Sometimes, it’s what’s not in the picture that tells the story. Here was Doug Collins, a hard-working, passionate coach, making an announcement about his return to the Pistons — with a restructured contract no less. Sounds good, right? Sounds like a happy occasion?
But the owner of the Pistons, Bill Davidson, wasn’t there. He left the building a few minutes before the informal press conference began. And Pistons president Tom Wilson, who negotiated the deal, wasn’t there, either. He was on vacation in Hawaii. It was Collins, a press release and a microphone.
Sound a little thin? There’s a reason for that. This deal, which has dragged on for weeks, was not all hearts and flowers. Collins got what he wanted — which was more money — and the Pistons got what they wanted — which was Collins back for next season.
But the truth is, the coach and the team are actually less married than they were before this arrangement. And even though Collins said Monday, “I’m very excited to be coming back,” the deal, in the long run, is more about Grant Hill’s happiness than Collins’.
And how it unfolded is a lesson in NBA politics.
Now, it’s true, a weary Collins told the Pistons at the end of the season that he wasn’t sure he wanted to coach again. He was tired, he said. Burned out. And Pistons management, hearing this, did say if he chose to come back, they would sweeten the money pot — especially since lesser coaches were now making three times as much as Collins.
But it was not something the Pistons would have necessarily done had Collins not sighed about the pressures of the job, while letting it be known the financial end was bothering him. Hey, it’s hard to blame him. He’s watching guys like Larry Brown grab $5 million a year from Philadelphia, and Brown’s last team didn’t even make the playoffs.
The difference is, Collins had a contract. It called for three more years, at $1.5 million a year. The Pistons were under no obligation to do anything.
So when the coach started dropping hints that he might come back if more money was involved, well, let’s just say that didn’t sit real well with the people who sign the checks.
A contract is a contract, sort of
Nonetheless, those people are smart. They knew that having Collins back, even if they had to pay him more, was better than bringing in a brand new guy at some inflated price, and having to wait two years to see whether his system worked. Besides, Collins did take this team from 28 victories to 54 victories in two seasons, remember? A lot of teams would love a guy with that track record.
So when Collins got back from a rest-and-think-life-over trip to Arizona, he and the Pistons started talking. And what they agreed to was this: Take the money and the commitment that remained on the current contract, which was three years, $4.5 million, and roll it into one year, but allow for the fact that the money was coming now instead of later.
Hence the “new” deal: one year, at around $3.5 million.
This way, Collins got what he wanted — more money now — but the Pistons also relieved themselves of an obligation to him for more than one season.
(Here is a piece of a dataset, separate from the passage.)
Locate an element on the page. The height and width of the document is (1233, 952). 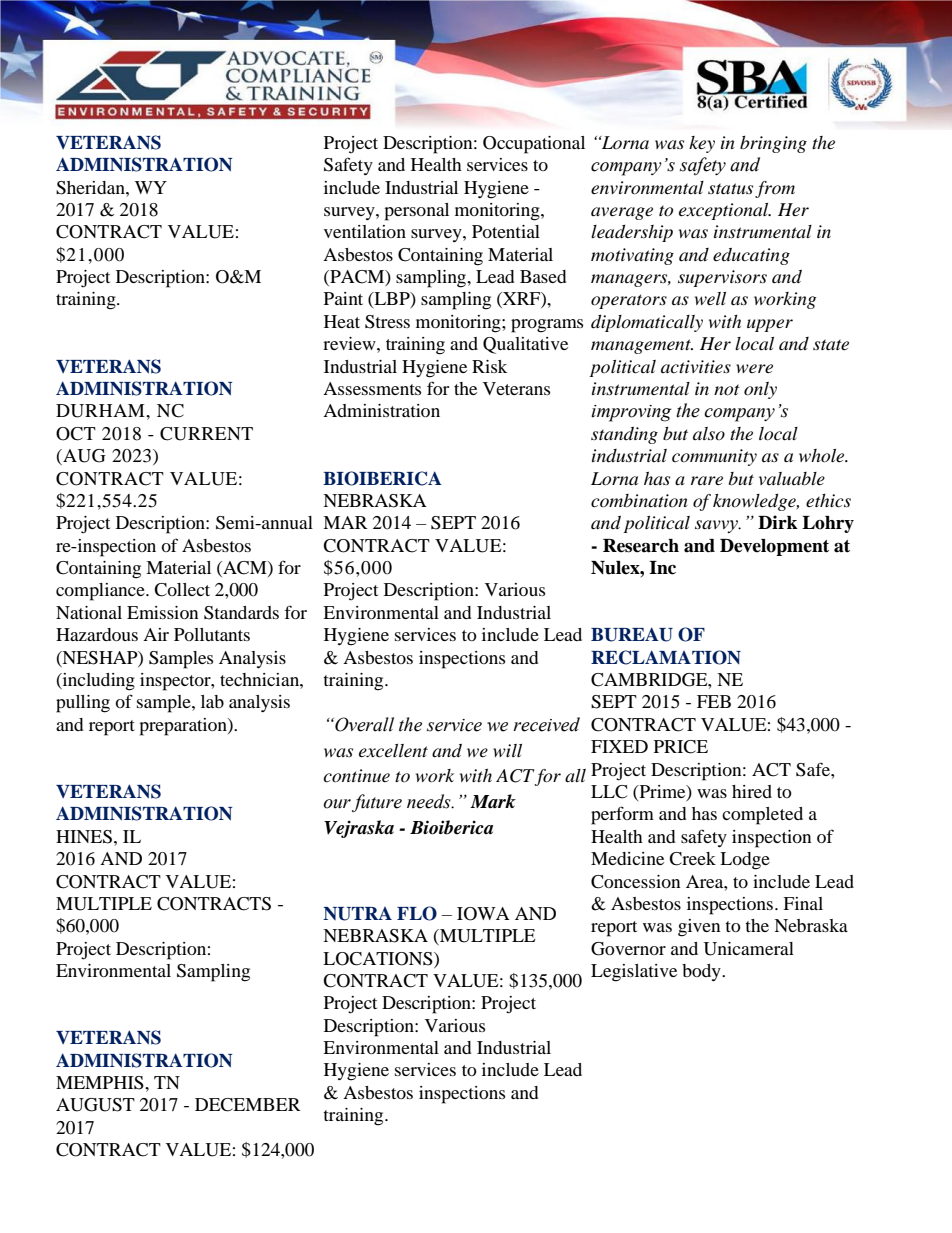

They now hold the option on his contract. If they want him back after next season, he has to come back or else sit out.
And if they don’t want him back, he’s free to go elsewhere.
“Did I ever go to them and say, ‘Give me more money or I’m not coaching? Absolutely not,’ ” Collins said. “Absolutely not.”
And he’s right. Technically. But he did have them painted into a corner. And even though I think Collins is a terrific coach who celebrates the “love of the game” and bristles at the word “renegotiate” — well, sorry, but that is what happened here. A renegotiation.
Still, the money is small potatoes compared to Grant Hill. And even though he was nowhere near these negotiations, trust me, he was the biggest factor.
The future of the franchise
Hill will be a free agent after the 1998-99 season. Joe Dumars, his close confidant, will be gone by then, and who knows who else will be left on the roster. The Pistons know their future — both on the court and in the merchandise shops — rests largely with No. 33.
They also know that Collins — while being dedicated to his job the way a mother hen is dedicated to her chicks — can nonetheless wear on a player. His critics say he can’t last more than three years in one place without exploding. And while Hill has publicly defended Collins, there is some concern that two more years under his intense coaching might drive Hill batty.
Under the new deal, the Pistons can go to Hill after this coming season, get his input, and decide their best move in the coaching department. If he wants someone new, they can say good-bye to Collins and get him someone new. After all, their biggest concern is making Hill want to come back to Detroit. And in today’s NBA, it is never too early to start thinking about that.
Even Collins said Monday that “Grant Hill will be the deciding factor as to where the Pistons are going, not who the coach is.”
On that, he and management are in total agreement.
As for the rest? Well, I called Tom Wilson in Hawaii, and after I told him about Collins’ press conference — and he said, “He had a press conference?”
— he did state for the record, “It’s true, the deal gives us flexibility, but we hope it will be Year 1 of a long relationship with Doug.
“If the money helped him decide to come back, then we’re glad.”
So it goes with contracts. Everybody smiles at the end. And then the clock starts ticking.